French Gray vs Goblin
Where French Gray belongs to Farrow & Ball's range, Goblin is a Little Greene color. French Gray reads as beige-greige, while Goblin reads as blue — two distinct hue families, not close cousins. French Gray (LRV 43) reflects noticeably more light than Goblin (LRV 11), a difference of 32 points that becomes especially apparent in rooms with limited natural light. French Gray runs warm while Goblin is decidedly blue, which means they'll respond very differently to warm vs cool light sources. With a ΔE of 36.2, the contrast is hard to miss. These aren't variations on a theme — they're two different answers to the same question. Below you'll find 3 real-room photo comparisons where both colors appear side by side, plus 5 simulated room previews.

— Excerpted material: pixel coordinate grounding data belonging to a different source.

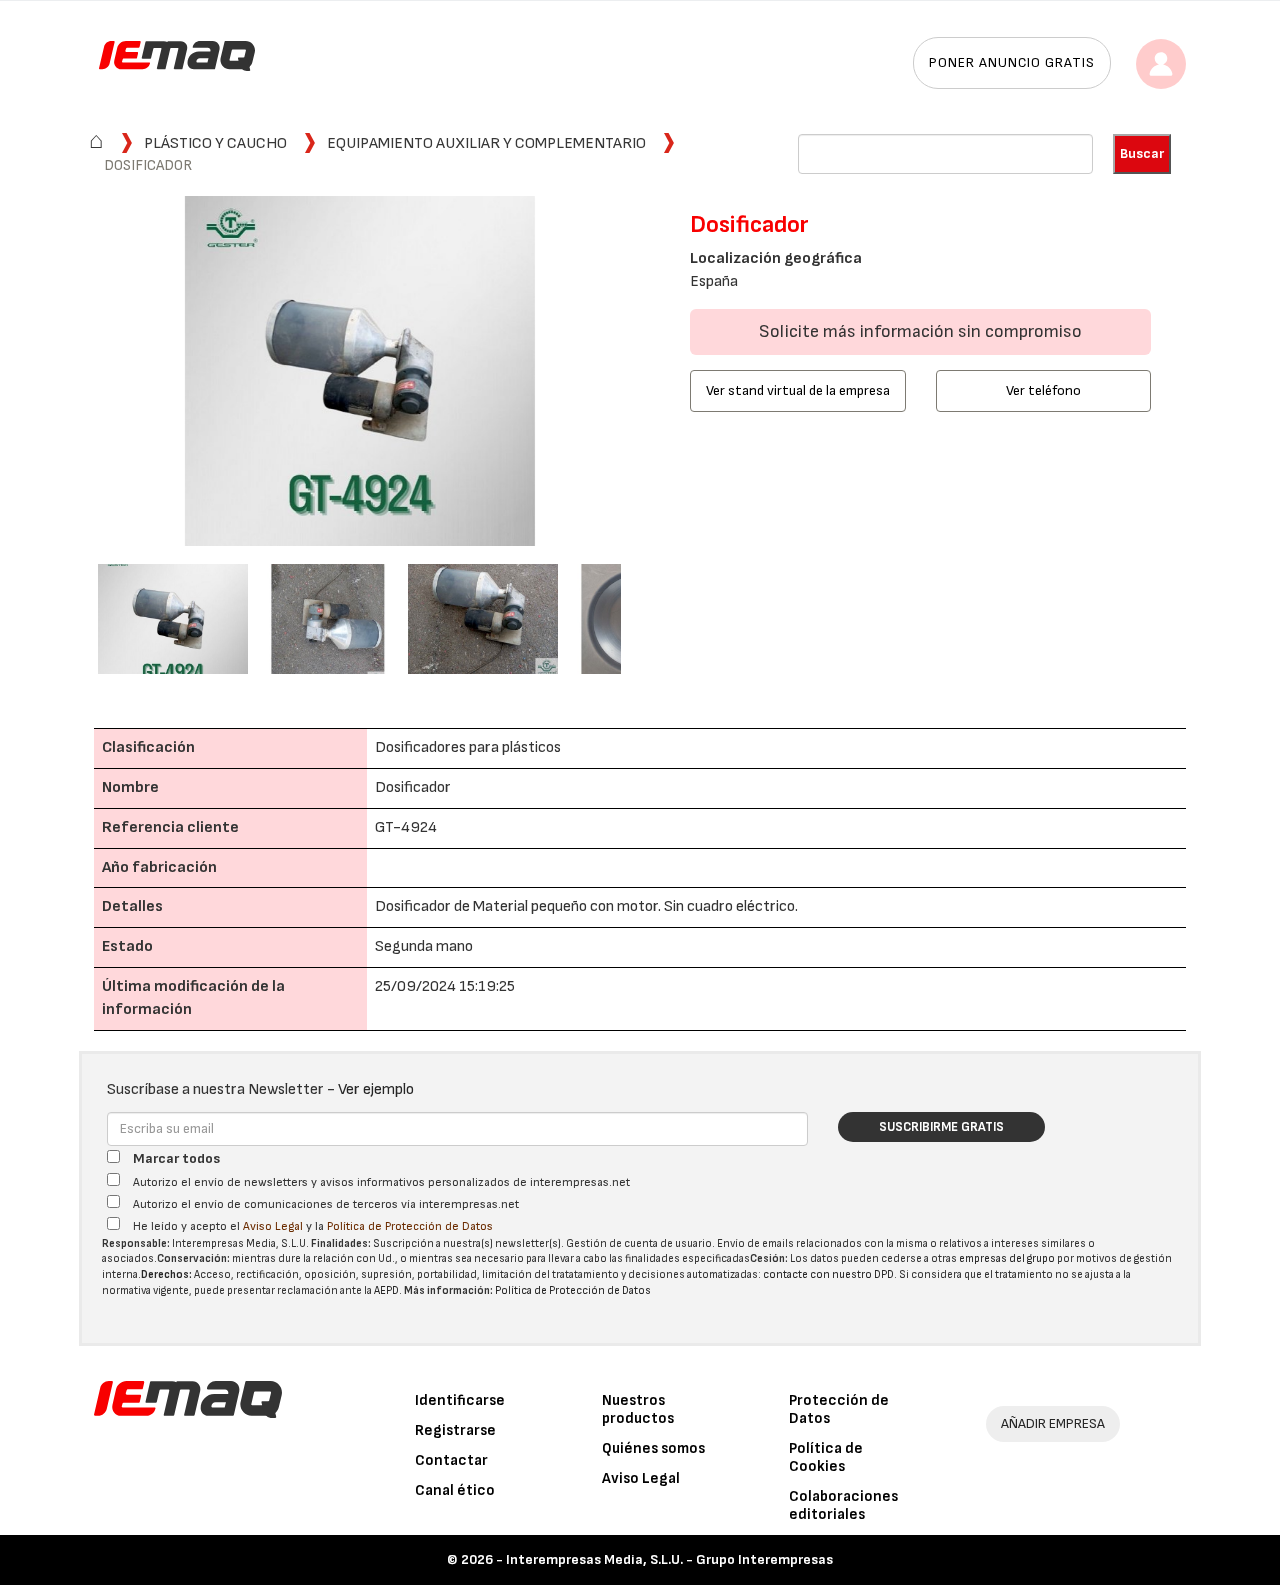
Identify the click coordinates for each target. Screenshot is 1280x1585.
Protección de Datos (839, 1409)
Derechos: (166, 1274)
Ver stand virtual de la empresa (798, 390)
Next (651, 373)
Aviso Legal (273, 1226)
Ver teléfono (1043, 390)
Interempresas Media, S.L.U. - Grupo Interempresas (669, 1559)
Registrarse (455, 1430)
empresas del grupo (1007, 1258)
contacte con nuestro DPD (828, 1274)
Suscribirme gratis (941, 1127)
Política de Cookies (826, 1457)
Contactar (451, 1460)
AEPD (386, 1290)
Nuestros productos (638, 1409)
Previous (68, 373)
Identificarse (460, 1400)
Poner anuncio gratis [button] (1012, 62)
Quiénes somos (653, 1448)
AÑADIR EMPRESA (1053, 1423)
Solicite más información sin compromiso (920, 331)
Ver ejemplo (376, 1089)
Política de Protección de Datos (410, 1226)
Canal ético (455, 1490)
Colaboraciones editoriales (843, 1505)
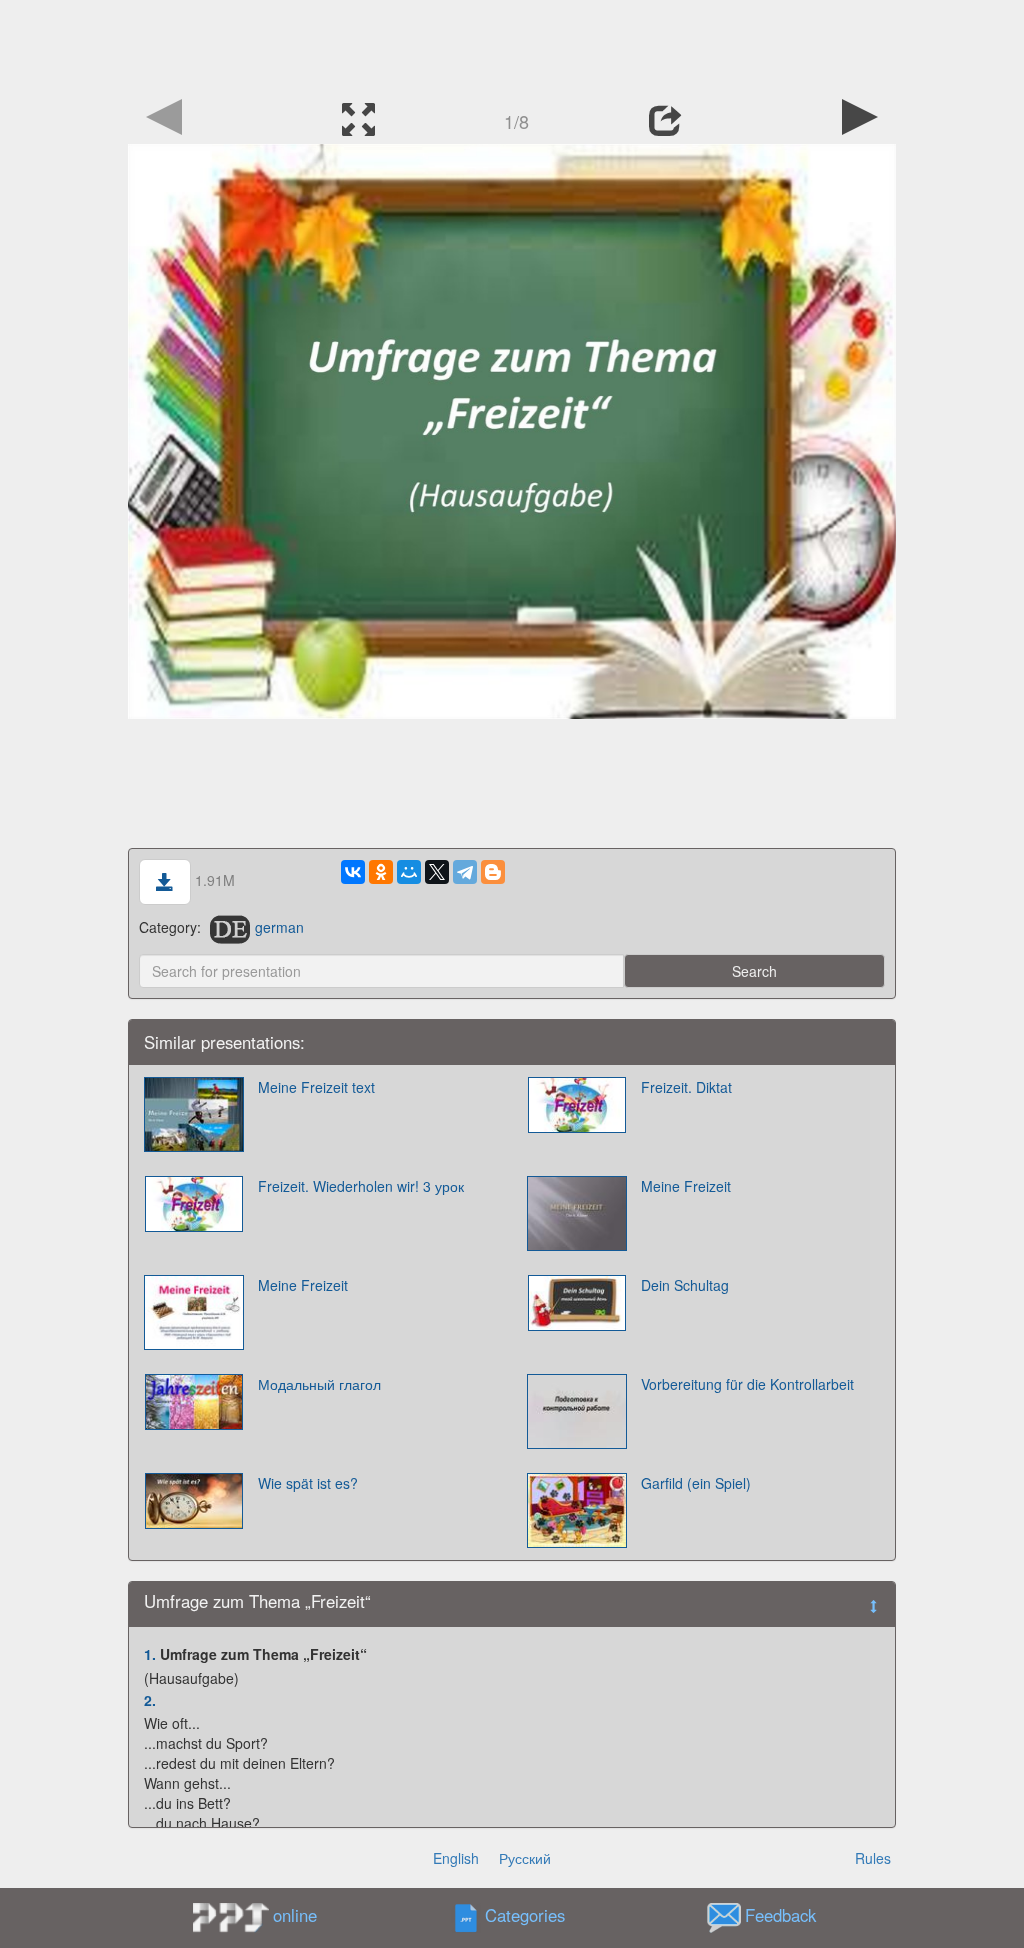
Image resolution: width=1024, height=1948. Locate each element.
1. (150, 1654)
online (295, 1915)
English (456, 1858)
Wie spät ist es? (308, 1483)
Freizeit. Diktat (686, 1087)
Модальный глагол (319, 1384)
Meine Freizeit (686, 1186)
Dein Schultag (685, 1285)
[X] (437, 872)
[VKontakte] (353, 872)
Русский (525, 1858)
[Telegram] (465, 872)
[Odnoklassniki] (381, 872)
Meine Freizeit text (316, 1087)
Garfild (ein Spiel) (696, 1483)
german (279, 927)
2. (150, 1700)
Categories (525, 1916)
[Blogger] (493, 872)
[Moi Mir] (409, 872)
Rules (873, 1858)
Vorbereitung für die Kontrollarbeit (747, 1384)
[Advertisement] (512, 45)
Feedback (780, 1916)
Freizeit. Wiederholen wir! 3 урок (361, 1186)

French Gray vs Goblin in Real Spaces
3 real rooms side by side. Seeing French Gray and Goblin in actual rooms makes the difference concrete; browse the spaces below to get a feel for how each color lives on a wall.
Living Room
In a living room, color works across both daylight and evening light — the same wall can read very differently at noon and at 8pm. The LRV gap is large enough that French Gray will make the room feel meaningfully brighter than Goblin would.
Front Door
A front door is a focal point — small color differences read clearly at this concentrated scale. The LRV gap is large enough that French Gray will make the room feel meaningfully brighter than Goblin would.
Kitchen Cabinets
Kitchen cabinets are constantly compared against adjacent materials, which means subtle differences between these two become much more visible. French Gray reflects noticeably more light off the walls, making the space read more open than Goblin.
Color Details
French Gray vs Goblin Simulated Comparison
5 simulated room previews — drag the slider on each to see French Gray on one side and Goblin on the other.
Digital color is approximate. These simulations are generated from the manufacturer's hex values and overlaid on grayscale room photos — your screen's calibration, brightness, and viewing angle all affect how they render. Before committing to either color, test physical samples in your own space under the light you actually live with.
More French Gray comparisons
See how French Gray stacks up against other well-photographed colors across different brands and tones.